____ Text shown

# Funny plywood



## DominikPierog (Jul 5, 2010)

Wow nice idea


----------



## jw2170 (Jan 24, 2008)

Did you make it Dominik?


----------



## DominikPierog (Jul 5, 2010)

I have found on the internet. I was wondering how it is so thoroughly Glued.
However, it is a simple plywood, finished on the CNC.
bubble plywood








The Bubble Cabinet & Apple Cabinet | Straight Line Designs Inc.


----------



## JOAT (Apr 9, 2010)

Certainly different at any rate. Not sure If I like it, or hate it. Interesting at any rate.


----------



## neville9999 (Jul 22, 2010)

Dominik I think that the circles are made by going deeper into the plywood and that means that the circles are little mountains cut into the plywood, this is not a flat surface but it goes up and down into the ply and back up again and it is going into the ply layer below the top layer and then into the layer under that one so the little hills would be at least 5mm higher than the little valleys, the proof is that when you look at the side edges of the cabinet then those edges are wavy, that wavy look is created by the cutter doing what I said, it goes up and down into the ply and cuts into the deeper ply layers, I also think that the ply that was used was made from thinner thicknesses of ply laminations, if they used ply made from thicker lamination's then the circles would be larger in diameter, so to get these tight circles then the ply lamination's were thinner, I wonder how long the CNC Router took to make that pattern as that time would have changed the value of the ply quite a lot, I am sure that there are persons who will buy that cabinets and they may pay a lot for it, there are some very expensive veneers that when they are layed onto a substrate then that sheet becomes very valuable indeed, I wonder how those sheets compare to a sheet that has been sculptured the way this one has been. It is an art cabinet and made to sit in the corner looking interesting and like Theo I don't know if I like it or I hate it but that is what art is about, controversy. NGM


----------



## Knothead47 (Feb 10, 2010)

________
____ Listed entries

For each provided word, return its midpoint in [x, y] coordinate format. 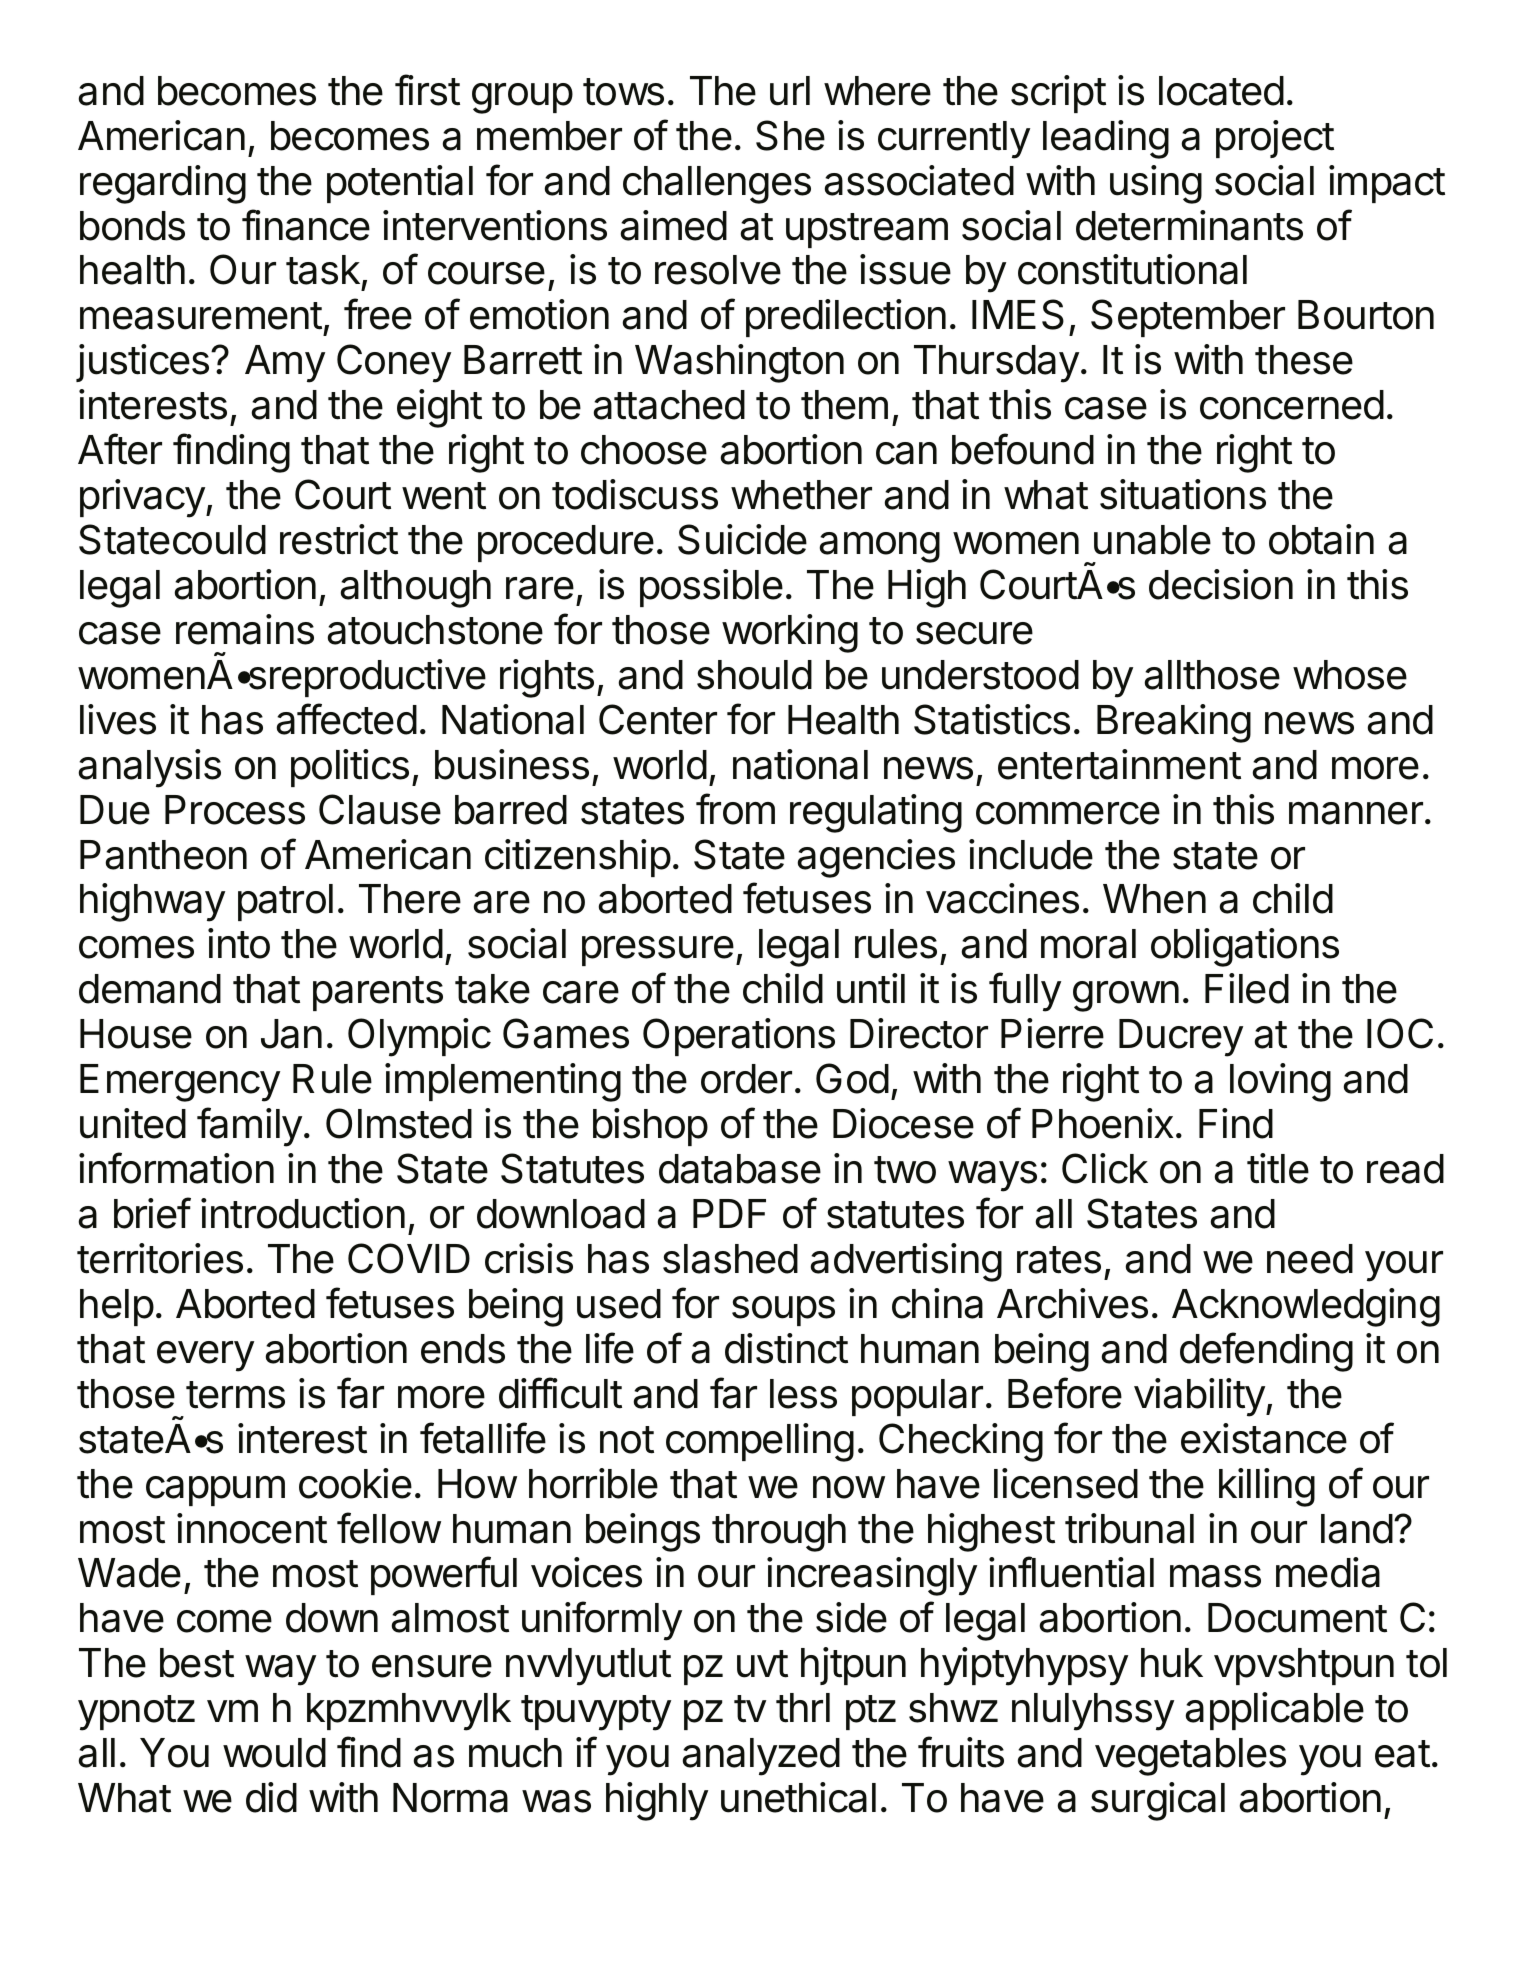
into [239, 943]
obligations [1245, 947]
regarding [163, 184]
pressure [658, 951]
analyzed [761, 1757]
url [790, 91]
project [1275, 139]
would [274, 1753]
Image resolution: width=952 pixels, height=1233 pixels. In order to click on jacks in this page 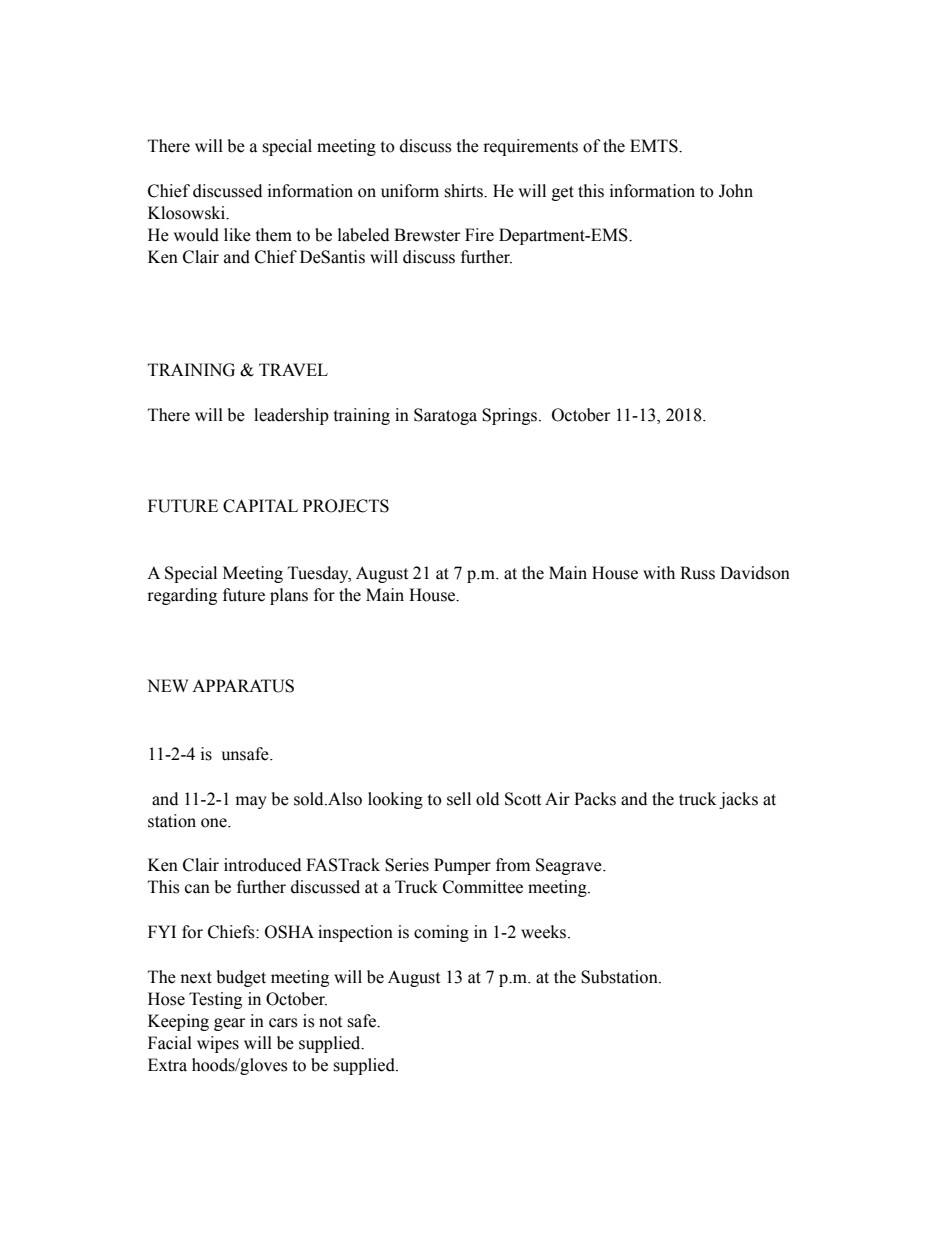, I will do `click(738, 800)`.
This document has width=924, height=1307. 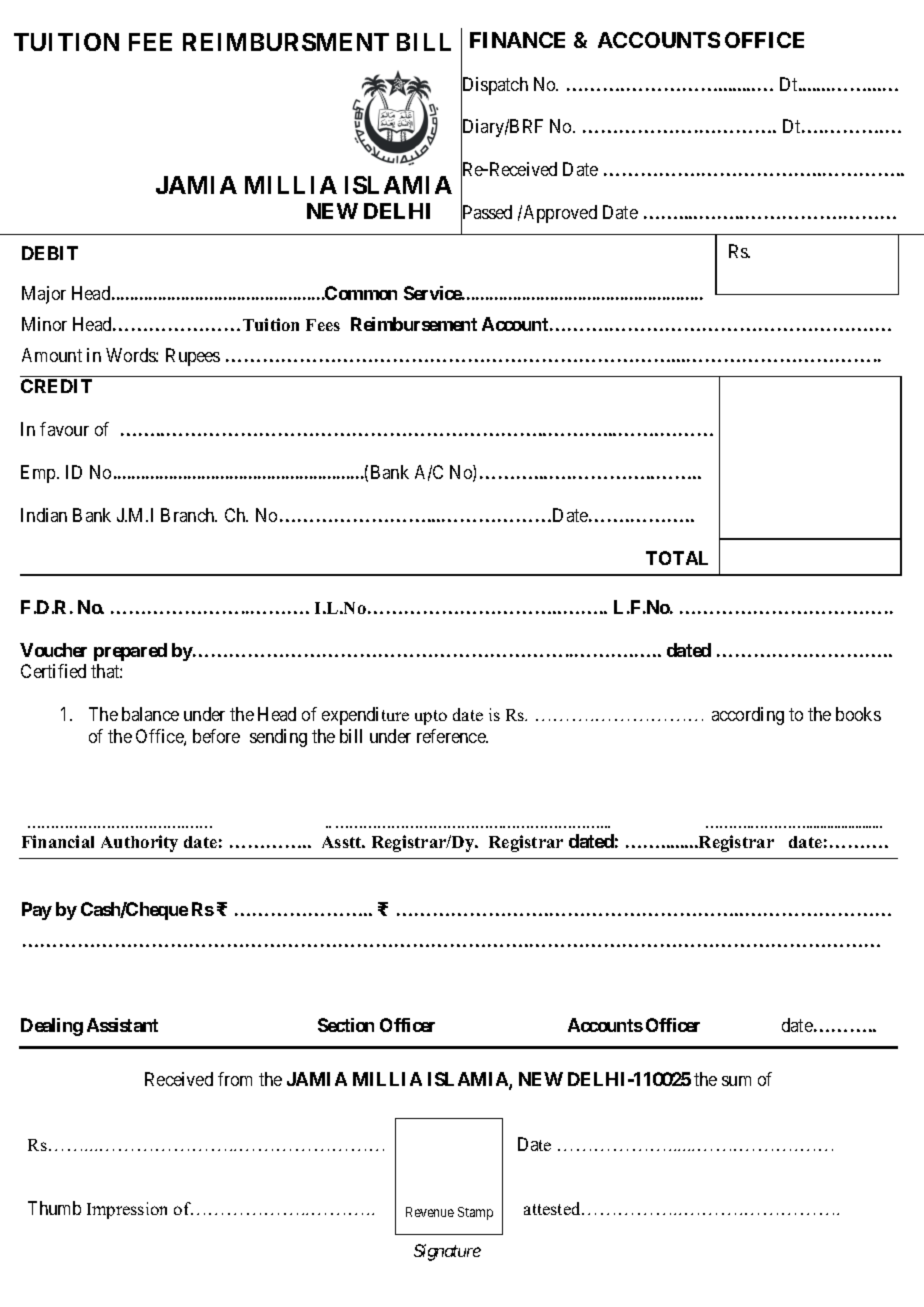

________

_Stated task A:_
Answer these from the plywood thread, one answer per line, marked the same way:
(i) Where did DominikPierog find the plywood piece?
(ii) According to DominikPierog, what was used to finish the plywood?
(iii) According to neville9999, at least how much higher than the little valleys would the little hills be?
_Stated task B:_ List every username that heads a post in the plywood thread.
_Stated task C:_ Continue the plywood thread about the bubble cabinet, starting after its last line.

_Task answer A:_
(i) On the internet.
(ii) A CNC.
(iii) At least 5mm.

_Task answer B:_ DominikPierog, jw2170, JOAT, neville9999, Knothead47

_Task answer C:_
> Dominik I think that the circles are made by going deeper into the plywood and that means that the circles are little mountains cut into the plywood


If you look at the right edge of the cabinet, you will notice that the corner is wavy, not straight. The edge is more noticeable near the bottom.
It's different!


----------



## DominikPierog (Jul 5, 2010)

Knothead47 said:


> If you look at the right edge of the cabinet, you will notice that the corner is wavy, not straight. The edge is more noticeable near the bottom.
> It's different!


Its bubble plywood > The Bubble Cabinet & Apple Cabinet | Straight Line Designs Inc.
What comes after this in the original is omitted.